** Opening Records for the exercise block **

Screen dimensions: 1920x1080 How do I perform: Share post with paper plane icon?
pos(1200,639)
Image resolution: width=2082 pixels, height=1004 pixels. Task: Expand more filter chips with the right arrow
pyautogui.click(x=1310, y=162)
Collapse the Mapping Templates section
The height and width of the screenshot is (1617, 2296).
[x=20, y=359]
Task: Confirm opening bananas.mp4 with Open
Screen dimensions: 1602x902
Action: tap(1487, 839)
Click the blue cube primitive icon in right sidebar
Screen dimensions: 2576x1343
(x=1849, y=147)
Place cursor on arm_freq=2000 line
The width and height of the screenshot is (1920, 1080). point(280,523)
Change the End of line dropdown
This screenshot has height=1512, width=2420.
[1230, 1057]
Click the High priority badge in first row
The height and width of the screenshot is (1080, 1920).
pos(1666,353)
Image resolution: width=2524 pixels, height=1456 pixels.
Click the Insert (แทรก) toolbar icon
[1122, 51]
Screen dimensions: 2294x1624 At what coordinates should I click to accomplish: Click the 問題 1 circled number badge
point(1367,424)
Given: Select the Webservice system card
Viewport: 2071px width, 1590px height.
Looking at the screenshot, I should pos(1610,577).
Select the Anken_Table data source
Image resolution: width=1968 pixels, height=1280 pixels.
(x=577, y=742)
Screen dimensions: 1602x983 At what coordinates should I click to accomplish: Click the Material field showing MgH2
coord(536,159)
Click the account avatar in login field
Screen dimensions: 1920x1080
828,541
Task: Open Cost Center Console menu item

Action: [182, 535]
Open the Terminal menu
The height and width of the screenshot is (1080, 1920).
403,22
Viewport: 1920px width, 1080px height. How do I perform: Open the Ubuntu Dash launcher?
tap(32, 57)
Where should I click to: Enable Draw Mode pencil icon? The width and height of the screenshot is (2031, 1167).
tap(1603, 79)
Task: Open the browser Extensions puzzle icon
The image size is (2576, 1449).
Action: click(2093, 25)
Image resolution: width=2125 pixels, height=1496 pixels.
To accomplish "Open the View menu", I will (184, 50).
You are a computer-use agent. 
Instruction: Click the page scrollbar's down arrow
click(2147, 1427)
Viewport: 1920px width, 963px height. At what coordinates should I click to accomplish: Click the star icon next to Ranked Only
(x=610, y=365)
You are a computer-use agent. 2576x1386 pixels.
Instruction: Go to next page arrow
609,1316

** Closing Records for the exercise block **

● **What to work on**: Each entry needs to be transcribed exactly.

● **Result for this task**:
Screen dimensions: 1920x1080 How do I perform: Share post with paper plane icon?
pos(1200,639)
Image resolution: width=2082 pixels, height=1004 pixels. Task: Expand more filter chips with the right arrow
pyautogui.click(x=1310, y=162)
Collapse the Mapping Templates section
The height and width of the screenshot is (1617, 2296).
[x=20, y=359]
Task: Confirm opening bananas.mp4 with Open
Screen dimensions: 1602x902
Action: tap(1487, 839)
Click the blue cube primitive icon in right sidebar
Screen dimensions: 2576x1343
(x=1849, y=147)
Place cursor on arm_freq=2000 line
The width and height of the screenshot is (1920, 1080). point(280,523)
Change the End of line dropdown
This screenshot has height=1512, width=2420.
[1230, 1057]
Click the High priority badge in first row
The height and width of the screenshot is (1080, 1920).
pos(1666,353)
Image resolution: width=2524 pixels, height=1456 pixels.
Click the Insert (แทรก) toolbar icon
[1122, 51]
Screen dimensions: 2294x1624 At what coordinates should I click to accomplish: Click the 問題 1 circled number badge
point(1367,424)
Given: Select the Webservice system card
Viewport: 2071px width, 1590px height.
Looking at the screenshot, I should pos(1610,577).
Select the Anken_Table data source
Image resolution: width=1968 pixels, height=1280 pixels.
(x=577, y=742)
Screen dimensions: 1602x983 At what coordinates should I click to accomplish: Click the Material field showing MgH2
coord(536,159)
Click the account avatar in login field
Screen dimensions: 1920x1080
828,541
Task: Open Cost Center Console menu item

Action: [182, 535]
Open the Terminal menu
The height and width of the screenshot is (1080, 1920).
403,22
Viewport: 1920px width, 1080px height. How do I perform: Open the Ubuntu Dash launcher?
tap(32, 57)
Where should I click to: Enable Draw Mode pencil icon? The width and height of the screenshot is (2031, 1167).
tap(1603, 79)
Task: Open the browser Extensions puzzle icon
The image size is (2576, 1449).
Action: click(2093, 25)
Image resolution: width=2125 pixels, height=1496 pixels.
To accomplish "Open the View menu", I will (184, 50).
You are a computer-use agent. 
Instruction: Click the page scrollbar's down arrow
click(2147, 1427)
Viewport: 1920px width, 963px height. At what coordinates should I click to accomplish: Click the star icon next to Ranked Only
(x=610, y=365)
You are a computer-use agent. 2576x1386 pixels.
Instruction: Go to next page arrow
609,1316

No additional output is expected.